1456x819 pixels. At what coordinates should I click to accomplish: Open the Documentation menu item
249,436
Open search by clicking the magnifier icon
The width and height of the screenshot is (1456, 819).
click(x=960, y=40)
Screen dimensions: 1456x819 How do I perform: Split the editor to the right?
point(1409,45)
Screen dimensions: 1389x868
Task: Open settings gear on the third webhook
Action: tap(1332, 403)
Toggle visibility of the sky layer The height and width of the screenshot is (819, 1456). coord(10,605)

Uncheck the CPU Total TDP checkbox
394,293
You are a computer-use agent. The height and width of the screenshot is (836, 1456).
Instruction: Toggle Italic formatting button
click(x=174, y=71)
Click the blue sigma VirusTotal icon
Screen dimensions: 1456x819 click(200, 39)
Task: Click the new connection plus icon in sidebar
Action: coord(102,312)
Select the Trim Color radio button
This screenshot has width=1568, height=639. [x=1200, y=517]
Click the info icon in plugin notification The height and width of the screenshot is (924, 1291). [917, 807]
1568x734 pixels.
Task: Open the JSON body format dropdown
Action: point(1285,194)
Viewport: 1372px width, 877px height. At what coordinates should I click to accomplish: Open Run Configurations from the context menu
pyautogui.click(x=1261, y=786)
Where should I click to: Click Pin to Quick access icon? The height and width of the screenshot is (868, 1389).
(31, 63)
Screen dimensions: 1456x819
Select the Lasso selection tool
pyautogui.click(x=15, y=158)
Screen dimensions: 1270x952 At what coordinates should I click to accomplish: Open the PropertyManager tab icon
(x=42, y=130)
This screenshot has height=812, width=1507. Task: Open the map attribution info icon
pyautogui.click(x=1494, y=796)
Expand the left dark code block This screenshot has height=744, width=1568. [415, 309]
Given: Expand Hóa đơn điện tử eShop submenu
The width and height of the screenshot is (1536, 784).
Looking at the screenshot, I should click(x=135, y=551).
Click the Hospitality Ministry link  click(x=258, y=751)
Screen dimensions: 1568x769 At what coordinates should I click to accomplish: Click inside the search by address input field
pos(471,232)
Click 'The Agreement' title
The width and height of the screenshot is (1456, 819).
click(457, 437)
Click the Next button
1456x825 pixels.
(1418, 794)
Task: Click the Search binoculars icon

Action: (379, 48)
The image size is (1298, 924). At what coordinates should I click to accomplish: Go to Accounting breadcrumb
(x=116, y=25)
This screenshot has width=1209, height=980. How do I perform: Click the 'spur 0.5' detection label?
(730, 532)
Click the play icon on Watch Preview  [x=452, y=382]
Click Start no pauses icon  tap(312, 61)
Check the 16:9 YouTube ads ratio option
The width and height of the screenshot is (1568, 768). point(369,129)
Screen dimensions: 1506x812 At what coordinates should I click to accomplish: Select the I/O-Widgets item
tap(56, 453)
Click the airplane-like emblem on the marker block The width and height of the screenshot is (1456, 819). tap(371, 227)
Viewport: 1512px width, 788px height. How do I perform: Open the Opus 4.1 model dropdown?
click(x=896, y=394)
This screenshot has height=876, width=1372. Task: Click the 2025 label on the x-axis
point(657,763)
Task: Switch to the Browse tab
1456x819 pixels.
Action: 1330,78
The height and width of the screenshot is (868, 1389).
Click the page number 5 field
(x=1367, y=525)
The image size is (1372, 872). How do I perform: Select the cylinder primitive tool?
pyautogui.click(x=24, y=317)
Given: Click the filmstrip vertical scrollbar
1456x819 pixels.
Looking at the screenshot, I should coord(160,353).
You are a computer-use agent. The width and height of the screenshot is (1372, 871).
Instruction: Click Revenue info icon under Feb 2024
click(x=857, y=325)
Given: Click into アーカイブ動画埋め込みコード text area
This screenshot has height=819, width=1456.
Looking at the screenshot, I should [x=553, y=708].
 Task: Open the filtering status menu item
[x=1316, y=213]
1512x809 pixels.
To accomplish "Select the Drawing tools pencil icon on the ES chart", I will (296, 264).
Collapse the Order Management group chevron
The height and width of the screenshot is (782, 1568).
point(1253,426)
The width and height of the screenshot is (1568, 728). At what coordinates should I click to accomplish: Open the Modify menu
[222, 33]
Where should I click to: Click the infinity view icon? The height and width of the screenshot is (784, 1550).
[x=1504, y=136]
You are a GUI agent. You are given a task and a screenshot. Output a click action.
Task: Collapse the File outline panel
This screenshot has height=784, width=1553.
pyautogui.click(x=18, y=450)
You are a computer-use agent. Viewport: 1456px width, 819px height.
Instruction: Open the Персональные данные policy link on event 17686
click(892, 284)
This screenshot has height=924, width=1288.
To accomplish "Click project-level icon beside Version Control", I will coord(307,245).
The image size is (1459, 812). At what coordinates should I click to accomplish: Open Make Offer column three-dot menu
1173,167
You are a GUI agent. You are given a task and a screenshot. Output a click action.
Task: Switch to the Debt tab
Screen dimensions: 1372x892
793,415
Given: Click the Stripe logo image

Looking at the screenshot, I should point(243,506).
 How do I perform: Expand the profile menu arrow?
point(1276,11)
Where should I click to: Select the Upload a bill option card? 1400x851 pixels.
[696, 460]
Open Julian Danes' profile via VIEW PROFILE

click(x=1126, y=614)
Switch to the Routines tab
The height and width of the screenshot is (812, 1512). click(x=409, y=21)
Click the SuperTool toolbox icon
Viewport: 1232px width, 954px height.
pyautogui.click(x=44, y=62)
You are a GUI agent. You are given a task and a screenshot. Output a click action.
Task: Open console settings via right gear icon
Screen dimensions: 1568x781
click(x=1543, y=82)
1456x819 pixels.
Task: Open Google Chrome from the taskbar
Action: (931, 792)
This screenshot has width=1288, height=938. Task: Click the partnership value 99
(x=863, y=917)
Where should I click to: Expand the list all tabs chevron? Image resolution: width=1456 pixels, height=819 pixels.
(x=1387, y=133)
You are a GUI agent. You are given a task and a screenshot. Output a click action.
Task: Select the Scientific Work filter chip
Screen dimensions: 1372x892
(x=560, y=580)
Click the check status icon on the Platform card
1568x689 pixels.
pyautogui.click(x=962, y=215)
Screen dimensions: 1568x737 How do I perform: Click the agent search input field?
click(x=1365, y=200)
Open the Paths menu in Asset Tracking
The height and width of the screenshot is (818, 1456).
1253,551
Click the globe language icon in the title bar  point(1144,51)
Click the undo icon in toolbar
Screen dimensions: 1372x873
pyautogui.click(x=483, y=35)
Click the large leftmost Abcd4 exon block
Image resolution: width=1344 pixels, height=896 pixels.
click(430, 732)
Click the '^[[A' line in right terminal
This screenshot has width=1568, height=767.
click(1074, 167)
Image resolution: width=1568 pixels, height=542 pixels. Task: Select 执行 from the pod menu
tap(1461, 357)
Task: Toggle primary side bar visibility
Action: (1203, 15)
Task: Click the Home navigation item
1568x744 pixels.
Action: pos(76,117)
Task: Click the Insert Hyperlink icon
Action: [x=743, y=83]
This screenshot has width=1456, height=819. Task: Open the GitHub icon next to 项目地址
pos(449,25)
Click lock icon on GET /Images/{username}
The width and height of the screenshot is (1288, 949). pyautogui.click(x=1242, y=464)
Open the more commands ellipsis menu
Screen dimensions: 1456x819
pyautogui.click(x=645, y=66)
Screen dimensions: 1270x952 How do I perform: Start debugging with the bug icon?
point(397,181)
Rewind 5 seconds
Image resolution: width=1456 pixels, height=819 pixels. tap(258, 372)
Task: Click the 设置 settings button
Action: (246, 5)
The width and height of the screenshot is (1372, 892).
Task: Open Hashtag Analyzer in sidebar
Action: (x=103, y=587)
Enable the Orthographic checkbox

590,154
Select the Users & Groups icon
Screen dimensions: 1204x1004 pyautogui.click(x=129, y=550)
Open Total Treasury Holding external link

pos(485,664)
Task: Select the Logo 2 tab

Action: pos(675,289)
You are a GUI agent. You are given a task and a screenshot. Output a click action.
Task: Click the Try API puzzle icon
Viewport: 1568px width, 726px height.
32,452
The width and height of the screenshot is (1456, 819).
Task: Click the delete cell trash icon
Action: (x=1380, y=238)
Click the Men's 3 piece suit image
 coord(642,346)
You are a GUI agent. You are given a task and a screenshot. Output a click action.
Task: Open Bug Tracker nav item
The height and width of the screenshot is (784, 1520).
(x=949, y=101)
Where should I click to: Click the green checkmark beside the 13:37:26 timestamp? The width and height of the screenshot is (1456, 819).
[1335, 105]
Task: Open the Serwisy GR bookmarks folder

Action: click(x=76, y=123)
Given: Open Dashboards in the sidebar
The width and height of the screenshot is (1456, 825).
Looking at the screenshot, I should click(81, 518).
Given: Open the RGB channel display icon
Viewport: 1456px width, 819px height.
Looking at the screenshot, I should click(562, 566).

+--

### Task prompt
Show, from the material above, each line that includes the string "block".

### Exercise output
Expand the left dark code block This screenshot has height=744, width=1568. [415, 309]
Click the airplane-like emblem on the marker block The width and height of the screenshot is (1456, 819). tap(371, 227)
Click the large leftmost Abcd4 exon block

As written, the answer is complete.